→ THE REQUEST:
Reproduce these lines word for word, but omit the pictures from your answer.

··· DATASET RECORDS

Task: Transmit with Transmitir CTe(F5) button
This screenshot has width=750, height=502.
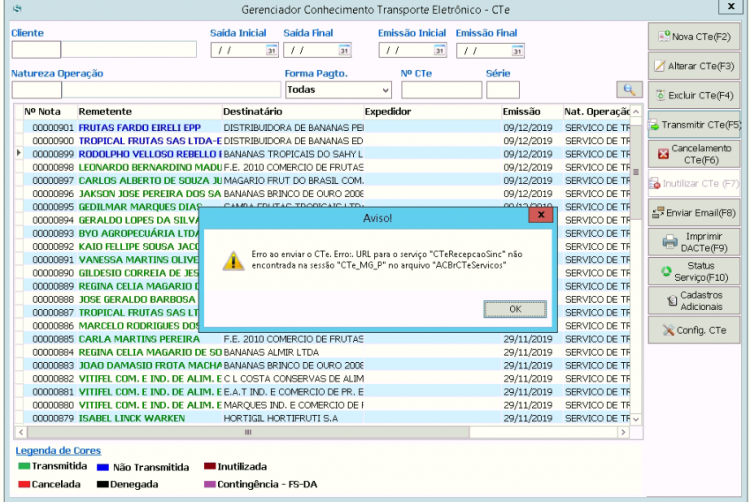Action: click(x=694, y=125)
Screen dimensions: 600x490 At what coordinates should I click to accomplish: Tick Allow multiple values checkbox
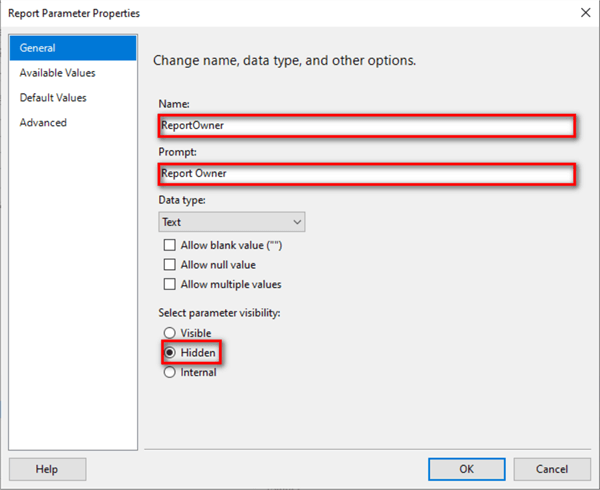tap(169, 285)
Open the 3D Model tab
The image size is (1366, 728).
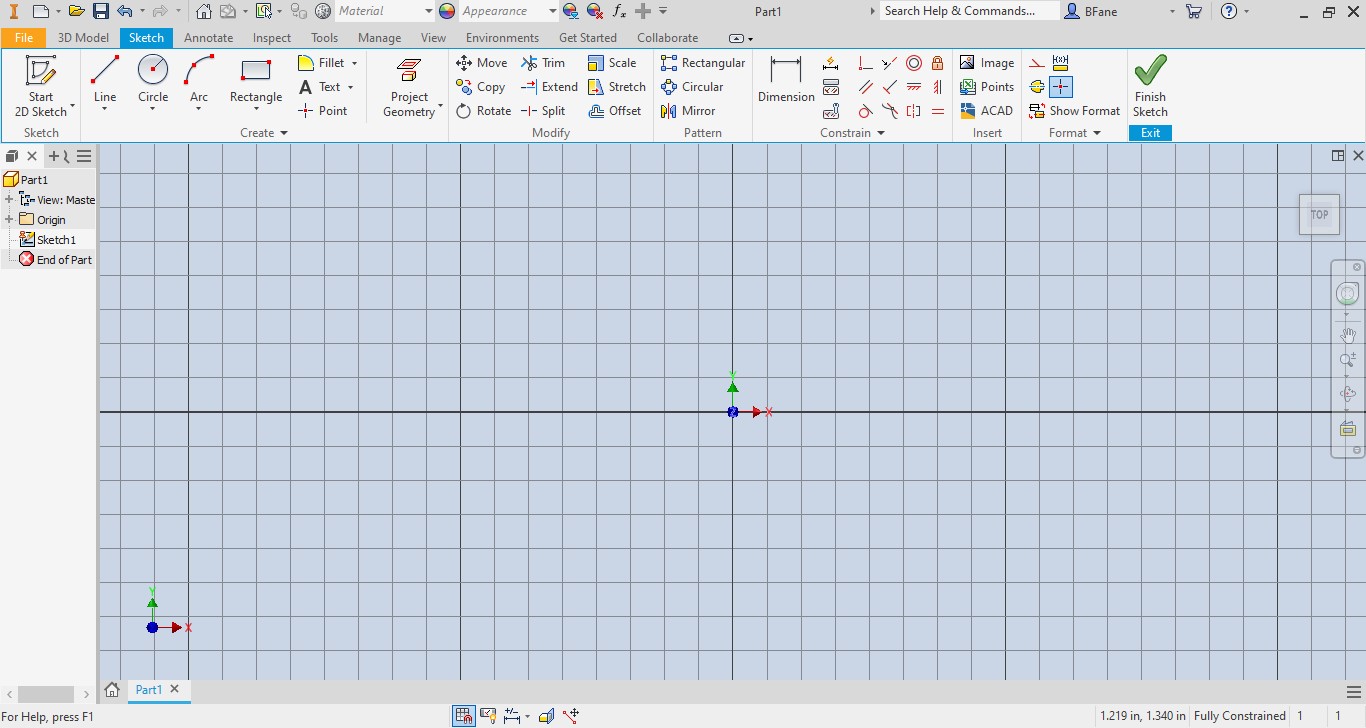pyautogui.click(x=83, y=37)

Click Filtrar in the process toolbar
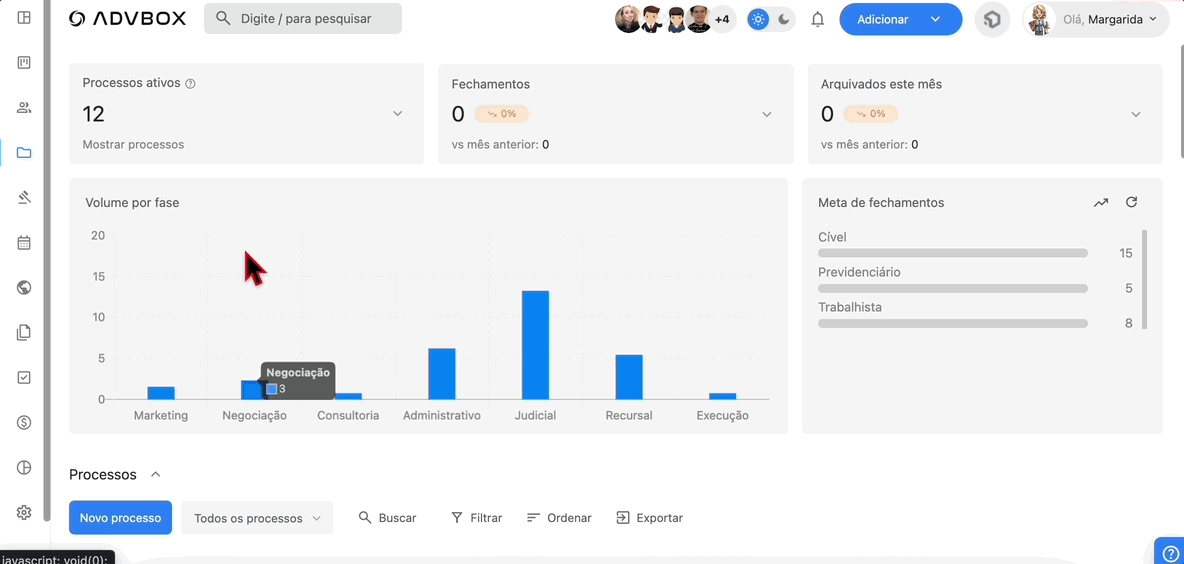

······

→ OUTPUT:
Task: Transmit with Transmitir CTe(F5) button
This screenshot has width=750, height=502.
Action: click(x=694, y=125)
Screen dimensions: 600x490 At what coordinates should I click to accomplish: Tick Allow multiple values checkbox
tap(169, 285)
Open the 3D Model tab
The image size is (1366, 728).
pyautogui.click(x=83, y=37)

Click Filtrar in the process toolbar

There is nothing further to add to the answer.